Boroughs and census areas that flipped from Democratic to Republican
- Dillingham Census Area (largest city: Dillingham)
- Lake and Peninsula Borough (largest city: Port Alsworth)
- Northwest Arctic Borough (largest city: Kotzebue)

===By congressional district===
Due to the state's low population, only one congressional district is allocated. This district, an at-large district because it covers the entire state, is thus equivalent to the statewide election results.

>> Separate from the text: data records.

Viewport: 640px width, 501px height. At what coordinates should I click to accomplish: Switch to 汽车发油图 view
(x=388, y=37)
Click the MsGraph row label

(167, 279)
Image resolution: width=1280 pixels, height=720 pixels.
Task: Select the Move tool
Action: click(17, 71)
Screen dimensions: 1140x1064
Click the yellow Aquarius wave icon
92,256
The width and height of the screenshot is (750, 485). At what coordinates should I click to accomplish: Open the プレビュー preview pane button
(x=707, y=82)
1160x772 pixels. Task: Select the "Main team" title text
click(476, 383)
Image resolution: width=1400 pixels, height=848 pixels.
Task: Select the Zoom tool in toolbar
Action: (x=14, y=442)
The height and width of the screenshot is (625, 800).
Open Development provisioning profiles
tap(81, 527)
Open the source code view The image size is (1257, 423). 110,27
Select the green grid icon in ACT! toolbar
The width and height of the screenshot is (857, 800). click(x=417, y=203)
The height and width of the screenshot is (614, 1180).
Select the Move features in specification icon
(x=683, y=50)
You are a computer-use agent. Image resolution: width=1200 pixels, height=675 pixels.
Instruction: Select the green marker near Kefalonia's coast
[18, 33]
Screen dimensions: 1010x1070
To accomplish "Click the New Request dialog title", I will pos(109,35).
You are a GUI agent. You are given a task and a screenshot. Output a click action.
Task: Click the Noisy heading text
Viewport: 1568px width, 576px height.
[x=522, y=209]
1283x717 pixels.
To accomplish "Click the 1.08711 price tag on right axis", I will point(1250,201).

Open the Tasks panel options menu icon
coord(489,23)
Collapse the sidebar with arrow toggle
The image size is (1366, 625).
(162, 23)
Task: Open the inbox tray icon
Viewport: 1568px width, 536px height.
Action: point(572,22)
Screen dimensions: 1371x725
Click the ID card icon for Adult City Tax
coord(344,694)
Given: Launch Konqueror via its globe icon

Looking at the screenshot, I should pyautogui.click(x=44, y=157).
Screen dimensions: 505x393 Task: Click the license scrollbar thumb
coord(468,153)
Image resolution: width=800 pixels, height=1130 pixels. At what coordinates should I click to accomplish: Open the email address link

| District | Trump | Harris | Representative |
| At-large | 54.54% | 41.41% | Mary Peltola |
Nick Begich III

== Analysis ==
Since Alaska started voting in presidential elections in 1960, the only time its electoral votes have not gone to the Republican nominee was when incumbent Democrat Lyndon Johnson won in a landslide in 1964. Alaska is the only Republican-leaning state on the West Coast of the United States. In 2024 Donald Trump carried Alaska by 13 percentage points, similar to Mitt Romney's 14-point margin in 2012.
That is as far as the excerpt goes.